Secca la replica del ministro Alfano (estraneo all’inchiesta). «Siamo di fronte al ri-uso politico degli scarti di un’inchiesta giudiziaria. Ciò che i magistrati hanno studiato, ritenendolo non idoneo a coinvolgermi in alcun modo, viene usato per fini esclusivamente politici. Le intercettazioni non riguardano me, bensì terze e quarte persone che parlano di me. Persone, peraltro, che non vedo e non sento da anni». «Io – contrattacca il leader di Ncd – rimango fermo a quanto valutato da chi l’inchiesta l’ha studiata e portata avanti e ha ritenuto di non coinvolgermi. Il resto appartiene al lungo capitolo dell’uso mediatico delle intercettazioni. Ma questo e’ un discorso ben noto a tutti, che si trascina da anni, diventando ormai una vera e propria telenovela legislativa».  

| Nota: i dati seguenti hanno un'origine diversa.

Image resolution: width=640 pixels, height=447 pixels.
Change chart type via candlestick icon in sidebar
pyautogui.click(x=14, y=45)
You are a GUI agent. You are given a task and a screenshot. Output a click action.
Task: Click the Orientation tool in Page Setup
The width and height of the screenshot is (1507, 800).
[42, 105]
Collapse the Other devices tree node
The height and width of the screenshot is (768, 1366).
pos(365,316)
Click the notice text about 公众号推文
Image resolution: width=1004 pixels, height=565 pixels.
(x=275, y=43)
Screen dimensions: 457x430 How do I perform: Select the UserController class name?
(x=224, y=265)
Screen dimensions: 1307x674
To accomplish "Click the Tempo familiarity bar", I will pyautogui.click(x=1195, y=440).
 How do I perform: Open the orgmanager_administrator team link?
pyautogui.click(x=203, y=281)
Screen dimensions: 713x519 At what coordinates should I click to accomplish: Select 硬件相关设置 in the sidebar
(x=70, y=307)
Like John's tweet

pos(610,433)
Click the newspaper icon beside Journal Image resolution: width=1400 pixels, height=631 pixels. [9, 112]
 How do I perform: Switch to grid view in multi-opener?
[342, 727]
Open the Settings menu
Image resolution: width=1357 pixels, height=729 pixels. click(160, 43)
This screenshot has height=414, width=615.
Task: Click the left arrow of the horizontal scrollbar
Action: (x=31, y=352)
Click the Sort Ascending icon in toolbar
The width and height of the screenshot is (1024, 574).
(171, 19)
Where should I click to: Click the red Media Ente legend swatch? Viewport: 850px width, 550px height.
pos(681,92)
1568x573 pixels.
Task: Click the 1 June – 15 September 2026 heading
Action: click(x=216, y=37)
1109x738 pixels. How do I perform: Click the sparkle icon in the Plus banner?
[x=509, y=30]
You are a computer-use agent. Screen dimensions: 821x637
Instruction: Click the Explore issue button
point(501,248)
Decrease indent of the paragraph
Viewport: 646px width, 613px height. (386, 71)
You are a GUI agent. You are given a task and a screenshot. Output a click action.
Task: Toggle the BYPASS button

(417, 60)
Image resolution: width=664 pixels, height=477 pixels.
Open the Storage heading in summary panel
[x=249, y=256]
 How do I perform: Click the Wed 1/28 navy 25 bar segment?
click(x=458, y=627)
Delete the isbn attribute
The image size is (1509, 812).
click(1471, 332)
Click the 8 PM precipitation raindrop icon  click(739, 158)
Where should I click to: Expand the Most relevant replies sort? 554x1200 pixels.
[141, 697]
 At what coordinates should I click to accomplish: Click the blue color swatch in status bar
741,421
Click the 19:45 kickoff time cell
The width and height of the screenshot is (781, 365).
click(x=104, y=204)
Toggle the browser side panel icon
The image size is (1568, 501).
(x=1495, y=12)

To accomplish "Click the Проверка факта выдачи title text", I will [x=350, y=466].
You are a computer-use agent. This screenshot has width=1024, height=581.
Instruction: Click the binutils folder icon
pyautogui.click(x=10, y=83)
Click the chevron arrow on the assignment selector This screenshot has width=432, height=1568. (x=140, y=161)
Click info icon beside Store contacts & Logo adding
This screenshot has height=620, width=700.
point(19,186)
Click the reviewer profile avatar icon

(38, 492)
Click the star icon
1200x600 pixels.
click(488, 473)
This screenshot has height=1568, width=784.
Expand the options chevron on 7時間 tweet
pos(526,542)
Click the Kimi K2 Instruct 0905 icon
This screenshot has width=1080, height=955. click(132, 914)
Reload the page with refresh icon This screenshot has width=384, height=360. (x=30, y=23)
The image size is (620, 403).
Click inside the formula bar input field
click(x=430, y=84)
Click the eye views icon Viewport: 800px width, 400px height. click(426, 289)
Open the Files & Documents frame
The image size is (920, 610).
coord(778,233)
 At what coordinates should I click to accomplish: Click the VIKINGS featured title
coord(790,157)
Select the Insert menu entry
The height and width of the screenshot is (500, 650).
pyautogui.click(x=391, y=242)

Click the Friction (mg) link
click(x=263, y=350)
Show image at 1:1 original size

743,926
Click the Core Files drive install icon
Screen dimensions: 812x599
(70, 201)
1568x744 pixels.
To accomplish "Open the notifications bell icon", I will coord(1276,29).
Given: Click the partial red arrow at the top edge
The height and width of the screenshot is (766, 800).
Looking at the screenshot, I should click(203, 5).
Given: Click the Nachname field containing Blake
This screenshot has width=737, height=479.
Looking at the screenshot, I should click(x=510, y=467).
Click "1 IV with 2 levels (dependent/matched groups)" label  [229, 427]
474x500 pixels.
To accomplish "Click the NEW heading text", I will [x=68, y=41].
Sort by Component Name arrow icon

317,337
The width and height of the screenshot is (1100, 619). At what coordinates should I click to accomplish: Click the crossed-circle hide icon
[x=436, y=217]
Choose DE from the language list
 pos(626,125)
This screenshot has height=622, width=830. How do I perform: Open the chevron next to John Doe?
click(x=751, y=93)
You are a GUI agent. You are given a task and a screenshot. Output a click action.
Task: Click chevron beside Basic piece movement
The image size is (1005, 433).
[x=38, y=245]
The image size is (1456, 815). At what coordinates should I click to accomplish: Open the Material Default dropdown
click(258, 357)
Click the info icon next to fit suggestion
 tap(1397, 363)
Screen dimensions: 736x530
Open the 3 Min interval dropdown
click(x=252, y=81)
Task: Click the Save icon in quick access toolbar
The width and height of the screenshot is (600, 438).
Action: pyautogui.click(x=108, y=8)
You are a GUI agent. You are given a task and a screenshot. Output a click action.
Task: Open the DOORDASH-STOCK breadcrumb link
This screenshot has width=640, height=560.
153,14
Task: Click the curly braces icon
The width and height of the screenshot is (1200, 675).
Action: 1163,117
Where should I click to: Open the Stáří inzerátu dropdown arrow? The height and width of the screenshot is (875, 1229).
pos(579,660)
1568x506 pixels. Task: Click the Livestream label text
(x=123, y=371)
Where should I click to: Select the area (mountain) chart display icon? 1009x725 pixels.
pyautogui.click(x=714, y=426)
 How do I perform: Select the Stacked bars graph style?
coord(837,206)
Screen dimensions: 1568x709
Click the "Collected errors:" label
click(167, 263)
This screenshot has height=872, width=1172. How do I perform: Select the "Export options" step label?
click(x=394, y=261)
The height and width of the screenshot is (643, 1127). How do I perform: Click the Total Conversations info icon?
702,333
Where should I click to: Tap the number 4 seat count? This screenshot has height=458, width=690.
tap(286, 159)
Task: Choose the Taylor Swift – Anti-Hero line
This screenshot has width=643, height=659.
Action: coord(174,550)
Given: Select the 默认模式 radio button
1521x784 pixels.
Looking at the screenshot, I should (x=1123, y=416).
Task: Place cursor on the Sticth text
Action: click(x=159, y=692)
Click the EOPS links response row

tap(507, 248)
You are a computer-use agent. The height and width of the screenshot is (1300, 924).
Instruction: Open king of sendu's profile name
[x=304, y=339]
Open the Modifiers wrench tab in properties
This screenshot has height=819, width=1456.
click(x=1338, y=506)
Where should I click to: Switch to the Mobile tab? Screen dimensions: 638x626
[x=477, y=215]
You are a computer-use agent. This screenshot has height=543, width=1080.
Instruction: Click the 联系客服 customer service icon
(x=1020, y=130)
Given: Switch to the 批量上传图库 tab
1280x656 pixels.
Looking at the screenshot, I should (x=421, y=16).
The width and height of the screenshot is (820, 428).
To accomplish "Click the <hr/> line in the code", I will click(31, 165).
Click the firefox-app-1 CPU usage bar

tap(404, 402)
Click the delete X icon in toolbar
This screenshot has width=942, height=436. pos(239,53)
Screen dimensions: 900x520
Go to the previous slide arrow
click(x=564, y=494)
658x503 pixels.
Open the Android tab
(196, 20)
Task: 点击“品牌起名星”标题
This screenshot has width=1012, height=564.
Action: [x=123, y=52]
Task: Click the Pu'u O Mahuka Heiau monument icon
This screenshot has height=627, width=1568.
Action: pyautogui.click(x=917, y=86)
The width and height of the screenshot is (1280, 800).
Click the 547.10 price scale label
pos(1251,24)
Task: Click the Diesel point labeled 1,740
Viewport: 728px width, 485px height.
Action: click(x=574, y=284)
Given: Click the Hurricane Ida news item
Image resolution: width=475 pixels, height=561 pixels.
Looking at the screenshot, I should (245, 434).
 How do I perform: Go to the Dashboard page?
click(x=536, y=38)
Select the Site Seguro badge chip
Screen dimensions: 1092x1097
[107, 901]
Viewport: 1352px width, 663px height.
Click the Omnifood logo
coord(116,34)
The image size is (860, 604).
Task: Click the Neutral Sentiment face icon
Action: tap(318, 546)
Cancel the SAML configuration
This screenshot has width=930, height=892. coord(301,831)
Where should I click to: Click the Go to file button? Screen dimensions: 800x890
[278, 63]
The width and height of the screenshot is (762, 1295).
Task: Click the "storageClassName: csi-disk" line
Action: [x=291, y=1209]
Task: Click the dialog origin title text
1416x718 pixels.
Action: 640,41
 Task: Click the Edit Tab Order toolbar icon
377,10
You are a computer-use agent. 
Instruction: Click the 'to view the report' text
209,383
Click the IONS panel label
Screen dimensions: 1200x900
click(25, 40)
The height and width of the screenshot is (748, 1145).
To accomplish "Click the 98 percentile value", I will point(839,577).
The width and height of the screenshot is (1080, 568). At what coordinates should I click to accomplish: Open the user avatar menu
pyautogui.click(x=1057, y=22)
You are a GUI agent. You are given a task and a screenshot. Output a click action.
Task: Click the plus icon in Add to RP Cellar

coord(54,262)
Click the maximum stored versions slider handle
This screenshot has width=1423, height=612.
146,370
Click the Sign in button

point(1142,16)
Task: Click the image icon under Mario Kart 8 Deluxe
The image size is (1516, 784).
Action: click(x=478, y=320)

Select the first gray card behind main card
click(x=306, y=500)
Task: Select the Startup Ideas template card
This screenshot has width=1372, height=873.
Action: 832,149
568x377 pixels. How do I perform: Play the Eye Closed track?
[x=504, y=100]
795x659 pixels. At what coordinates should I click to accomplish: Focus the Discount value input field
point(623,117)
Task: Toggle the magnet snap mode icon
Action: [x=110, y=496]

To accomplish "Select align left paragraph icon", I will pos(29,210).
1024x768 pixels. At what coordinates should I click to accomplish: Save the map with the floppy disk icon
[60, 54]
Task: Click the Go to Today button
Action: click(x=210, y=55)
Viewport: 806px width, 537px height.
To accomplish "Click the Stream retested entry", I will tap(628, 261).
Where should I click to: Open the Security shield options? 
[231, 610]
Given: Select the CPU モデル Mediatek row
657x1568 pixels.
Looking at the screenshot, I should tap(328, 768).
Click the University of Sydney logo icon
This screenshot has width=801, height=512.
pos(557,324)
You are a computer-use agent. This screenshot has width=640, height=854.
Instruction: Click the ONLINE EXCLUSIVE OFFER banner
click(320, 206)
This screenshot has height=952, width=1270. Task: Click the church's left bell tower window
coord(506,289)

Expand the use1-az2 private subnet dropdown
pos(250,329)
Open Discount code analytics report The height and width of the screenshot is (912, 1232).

L’inchiesta è comunque una tegola che arriva in un momento difficile per il governo Renzi. I Cinque Stelle colgono la palla al balzo. «Ministro Alfano lei ha il dovere di fornire spiegazioni al Parlamento e all’opinione pubblica intera», scrive su Twitter il grillino Alessandro Di Battista. Intanto anche l’ad di Poste, Francesco Caio, commenta l’inchiesta da cui sarebbe emersa l’assunzione del fratello di Alfano nel gruppo: «Abbiamo letto sui giornali quello che sta emergendo: se questo è il quadro, noi rappresentiamo una discontinuità rispetto al passo e penso che anche con il nuovo management stiamo dimostrando quanto l’aria sia cambiata». «Valuteremo la situazione», aggiunge Caio, che alla domanda se siano previste azioni specifiche ha risposto: «Non personalizzerei in questa fase».